▶ _EXCERPTED DATA_:
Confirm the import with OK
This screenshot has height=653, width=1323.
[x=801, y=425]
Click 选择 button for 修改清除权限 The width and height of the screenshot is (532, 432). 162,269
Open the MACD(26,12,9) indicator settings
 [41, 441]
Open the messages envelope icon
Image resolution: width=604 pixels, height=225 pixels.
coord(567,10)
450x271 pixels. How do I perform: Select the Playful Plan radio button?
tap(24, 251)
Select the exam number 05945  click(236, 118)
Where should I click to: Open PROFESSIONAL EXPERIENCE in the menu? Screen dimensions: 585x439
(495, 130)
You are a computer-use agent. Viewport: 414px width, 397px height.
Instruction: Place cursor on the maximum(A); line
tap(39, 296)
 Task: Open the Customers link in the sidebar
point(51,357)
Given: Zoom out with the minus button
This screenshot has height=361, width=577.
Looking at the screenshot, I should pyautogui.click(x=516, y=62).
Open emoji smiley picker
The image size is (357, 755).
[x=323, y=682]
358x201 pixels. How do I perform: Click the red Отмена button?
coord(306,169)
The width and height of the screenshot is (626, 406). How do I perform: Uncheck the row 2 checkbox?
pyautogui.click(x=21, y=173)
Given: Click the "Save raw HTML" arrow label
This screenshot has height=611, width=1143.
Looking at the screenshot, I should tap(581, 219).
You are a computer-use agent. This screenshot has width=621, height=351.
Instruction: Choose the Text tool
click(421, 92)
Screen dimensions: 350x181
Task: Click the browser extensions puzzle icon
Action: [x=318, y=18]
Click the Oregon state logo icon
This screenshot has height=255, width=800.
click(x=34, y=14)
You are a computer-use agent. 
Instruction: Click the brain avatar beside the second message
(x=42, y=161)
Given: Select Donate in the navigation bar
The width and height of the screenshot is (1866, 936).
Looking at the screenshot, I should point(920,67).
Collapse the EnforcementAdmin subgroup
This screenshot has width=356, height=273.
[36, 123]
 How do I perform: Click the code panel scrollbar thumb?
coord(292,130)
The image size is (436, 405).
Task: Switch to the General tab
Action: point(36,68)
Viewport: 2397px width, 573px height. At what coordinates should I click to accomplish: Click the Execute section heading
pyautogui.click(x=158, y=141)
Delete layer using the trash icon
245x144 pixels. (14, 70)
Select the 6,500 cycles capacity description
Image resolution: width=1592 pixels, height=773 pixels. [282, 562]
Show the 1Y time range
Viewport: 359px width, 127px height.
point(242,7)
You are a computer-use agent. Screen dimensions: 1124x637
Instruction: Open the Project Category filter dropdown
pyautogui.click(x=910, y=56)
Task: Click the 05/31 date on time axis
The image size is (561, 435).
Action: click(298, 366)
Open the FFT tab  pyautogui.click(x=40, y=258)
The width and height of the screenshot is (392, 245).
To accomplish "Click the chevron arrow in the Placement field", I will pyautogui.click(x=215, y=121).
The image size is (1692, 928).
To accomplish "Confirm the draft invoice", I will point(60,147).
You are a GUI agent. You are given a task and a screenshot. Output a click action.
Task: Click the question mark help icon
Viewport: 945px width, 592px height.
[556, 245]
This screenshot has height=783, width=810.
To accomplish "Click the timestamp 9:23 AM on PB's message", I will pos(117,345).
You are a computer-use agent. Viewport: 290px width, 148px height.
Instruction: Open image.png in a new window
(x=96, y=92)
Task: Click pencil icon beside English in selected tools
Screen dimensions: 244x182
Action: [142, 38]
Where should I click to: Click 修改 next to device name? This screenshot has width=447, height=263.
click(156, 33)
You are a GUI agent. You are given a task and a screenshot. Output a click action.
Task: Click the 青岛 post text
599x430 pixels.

▶ _EXERCISE DETAILS_: Among the records above, find each line holding the string "with" and pull it out.

▶ _EXERCISE RESPONSE_:
Confirm the import with OK
Given: Zoom out with the minus button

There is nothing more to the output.